**MATERIALS PROVIDED**.
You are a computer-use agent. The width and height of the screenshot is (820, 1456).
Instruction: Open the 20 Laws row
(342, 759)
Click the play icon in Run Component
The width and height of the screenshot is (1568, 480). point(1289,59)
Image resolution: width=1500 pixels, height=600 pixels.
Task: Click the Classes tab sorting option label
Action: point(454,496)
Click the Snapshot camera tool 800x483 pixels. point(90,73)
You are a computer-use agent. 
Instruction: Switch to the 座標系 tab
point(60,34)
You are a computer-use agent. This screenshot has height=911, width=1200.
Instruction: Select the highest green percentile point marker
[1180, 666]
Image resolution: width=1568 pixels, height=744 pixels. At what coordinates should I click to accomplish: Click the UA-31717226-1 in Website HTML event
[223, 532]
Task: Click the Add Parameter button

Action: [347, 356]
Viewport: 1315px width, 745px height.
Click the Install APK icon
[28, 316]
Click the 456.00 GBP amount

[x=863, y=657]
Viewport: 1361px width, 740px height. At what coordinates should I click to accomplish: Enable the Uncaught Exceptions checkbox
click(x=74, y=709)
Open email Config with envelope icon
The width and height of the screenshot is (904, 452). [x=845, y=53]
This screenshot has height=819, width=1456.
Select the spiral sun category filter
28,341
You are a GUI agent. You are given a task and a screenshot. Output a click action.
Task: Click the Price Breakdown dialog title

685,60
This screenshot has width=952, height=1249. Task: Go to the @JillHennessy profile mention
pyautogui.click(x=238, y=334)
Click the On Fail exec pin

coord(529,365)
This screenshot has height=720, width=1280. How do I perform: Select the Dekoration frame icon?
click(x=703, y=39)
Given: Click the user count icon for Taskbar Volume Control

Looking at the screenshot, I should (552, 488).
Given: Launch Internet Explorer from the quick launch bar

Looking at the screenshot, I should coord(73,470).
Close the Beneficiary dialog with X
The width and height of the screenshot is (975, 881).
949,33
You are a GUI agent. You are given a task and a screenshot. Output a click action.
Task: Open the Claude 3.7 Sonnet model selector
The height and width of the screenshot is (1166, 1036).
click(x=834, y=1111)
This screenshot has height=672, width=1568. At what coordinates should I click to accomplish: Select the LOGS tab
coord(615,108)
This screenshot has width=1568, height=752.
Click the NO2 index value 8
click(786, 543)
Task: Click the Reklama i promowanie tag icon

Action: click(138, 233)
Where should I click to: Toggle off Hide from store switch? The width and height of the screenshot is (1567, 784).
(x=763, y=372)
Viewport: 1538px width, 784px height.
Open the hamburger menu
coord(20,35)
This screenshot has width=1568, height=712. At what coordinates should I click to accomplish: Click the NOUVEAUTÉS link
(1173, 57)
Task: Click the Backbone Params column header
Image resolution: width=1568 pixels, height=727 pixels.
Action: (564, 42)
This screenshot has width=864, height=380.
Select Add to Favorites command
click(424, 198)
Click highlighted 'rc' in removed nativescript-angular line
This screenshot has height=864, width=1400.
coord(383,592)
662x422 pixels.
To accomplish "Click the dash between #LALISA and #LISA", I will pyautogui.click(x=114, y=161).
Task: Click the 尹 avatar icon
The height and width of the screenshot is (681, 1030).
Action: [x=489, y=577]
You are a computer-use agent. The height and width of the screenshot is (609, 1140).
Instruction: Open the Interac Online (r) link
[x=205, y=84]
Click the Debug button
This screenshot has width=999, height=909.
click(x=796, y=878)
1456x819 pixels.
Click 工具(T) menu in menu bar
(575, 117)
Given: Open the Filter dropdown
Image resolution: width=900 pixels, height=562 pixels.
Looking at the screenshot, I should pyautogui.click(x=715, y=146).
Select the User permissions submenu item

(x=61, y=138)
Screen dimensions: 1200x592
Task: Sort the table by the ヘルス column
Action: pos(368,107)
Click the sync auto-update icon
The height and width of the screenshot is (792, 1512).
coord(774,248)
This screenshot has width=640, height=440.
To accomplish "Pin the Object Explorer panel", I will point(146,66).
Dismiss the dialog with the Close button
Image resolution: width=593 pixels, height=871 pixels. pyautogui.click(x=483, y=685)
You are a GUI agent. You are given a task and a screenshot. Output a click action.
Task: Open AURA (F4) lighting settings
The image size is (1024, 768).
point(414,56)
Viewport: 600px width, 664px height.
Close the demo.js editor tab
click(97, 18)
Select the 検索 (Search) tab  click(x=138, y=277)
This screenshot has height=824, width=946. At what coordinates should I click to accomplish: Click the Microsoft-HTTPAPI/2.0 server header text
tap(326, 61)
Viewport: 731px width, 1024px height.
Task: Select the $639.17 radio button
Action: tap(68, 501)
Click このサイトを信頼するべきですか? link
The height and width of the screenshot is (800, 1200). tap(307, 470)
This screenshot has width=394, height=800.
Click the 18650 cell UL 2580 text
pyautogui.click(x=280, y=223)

**ABOUT THIS EXERCISE**. From the data above, output only the lines between the line containing "You are a computer-use agent. The height" and the line containing "Select the 検索", inclusive, exactly as written.

**ANSWER TO THIS PROBLEM**.
You are a computer-use agent. The height and width of the screenshot is (609, 1140).
Instruction: Open the Interac Online (r) link
[x=205, y=84]
Click the Debug button
This screenshot has width=999, height=909.
click(x=796, y=878)
1456x819 pixels.
Click 工具(T) menu in menu bar
(575, 117)
Given: Open the Filter dropdown
Image resolution: width=900 pixels, height=562 pixels.
Looking at the screenshot, I should pyautogui.click(x=715, y=146).
Select the User permissions submenu item

(x=61, y=138)
Screen dimensions: 1200x592
Task: Sort the table by the ヘルス column
Action: pos(368,107)
Click the sync auto-update icon
The height and width of the screenshot is (792, 1512).
coord(774,248)
This screenshot has width=640, height=440.
To accomplish "Pin the Object Explorer panel", I will point(146,66).
Dismiss the dialog with the Close button
Image resolution: width=593 pixels, height=871 pixels. pyautogui.click(x=483, y=685)
You are a GUI agent. You are given a task and a screenshot. Output a click action.
Task: Open AURA (F4) lighting settings
The image size is (1024, 768).
point(414,56)
Viewport: 600px width, 664px height.
Close the demo.js editor tab
click(97, 18)
Select the 検索 (Search) tab  click(x=138, y=277)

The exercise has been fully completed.